Is my skeleton going to glow in the dark?

I watched a CSI episode (“Living Legend”) from last season yesterday, and they claimed the reason that a victim’s skeleton glowed was because the man had taken tetracycline to treat his acne. Is this really something that happens?

I haven’t taken tetracycline for acne, but it was given to me often enough as a small child to permanently stain my teeth. So, will my skeleton glow under the right lights when I’m dead?

Yes
It appears that tetracycline does cause a characteristic fluorescence, particularly in areas of new bone growth, and so the effect is most noticeable in young mammals (that particular link is to an abstract on coyotes, actually). A quick read seems to say that the fluorescent molecule is the tetracycline itself; unmetabolised and incorporated into the bone.

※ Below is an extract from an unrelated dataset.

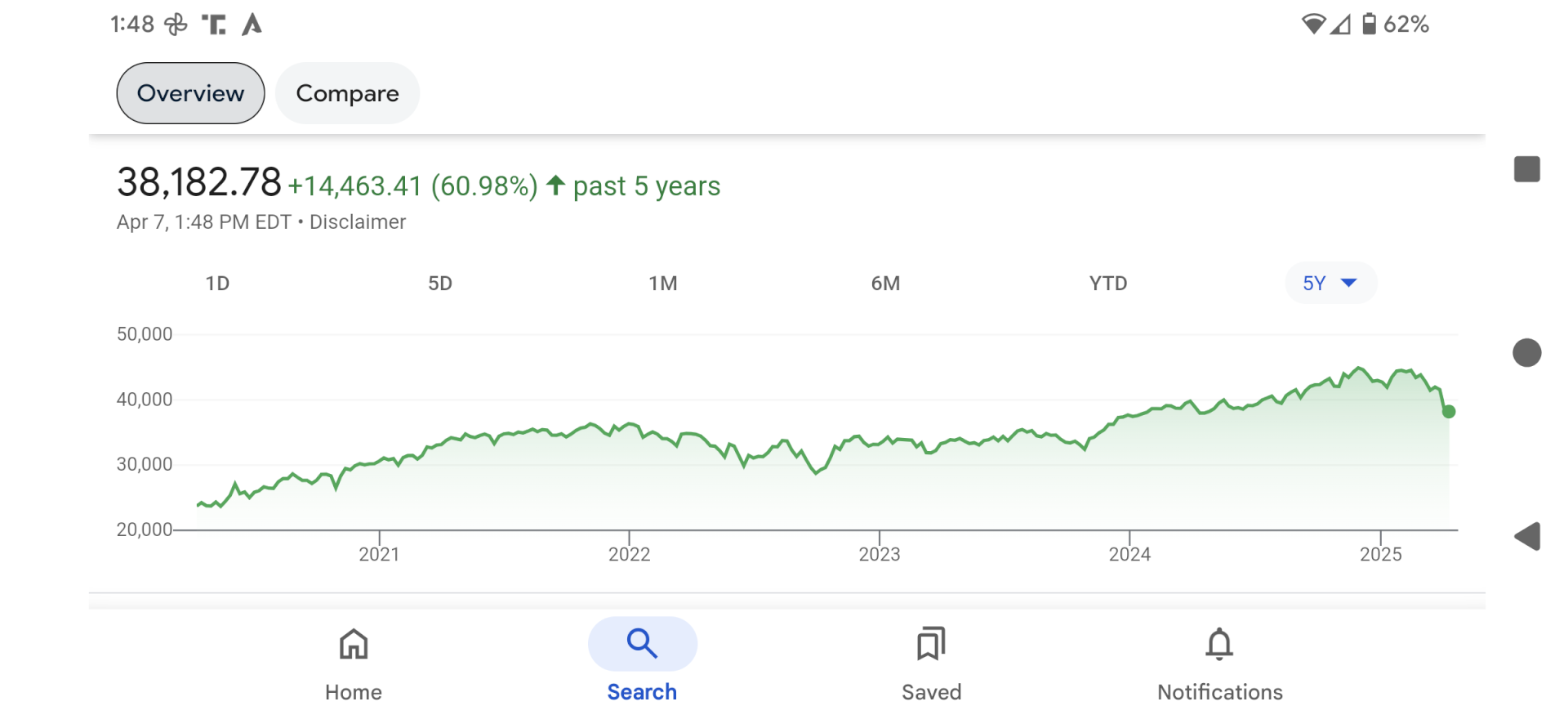Choose the 6M chart range

[x=885, y=284]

Actually I don’t know how long the effect would last for; the coyote abstract seems to suggest at least 5 months, but it might be significantly longer.

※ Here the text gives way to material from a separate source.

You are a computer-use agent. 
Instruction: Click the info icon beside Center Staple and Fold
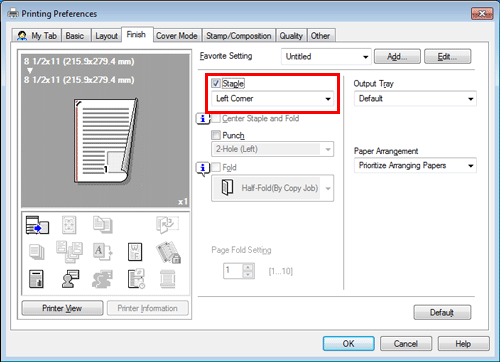tap(202, 118)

I’ve only quickly read some abstracts though, but this is pretty interesting stuff and could be quite significant in diagnosing/treating/following up on bone development and illnesses.

I Googled “tetracycline bone fluorescence”, BTW.

I just found something else, suggesting that fluorescence can last at least 6 months in rats.

I haven’t seen the CSI episode in question, so likely the effect they had was exaggerated, but like most things on the show, there is some basis in fact!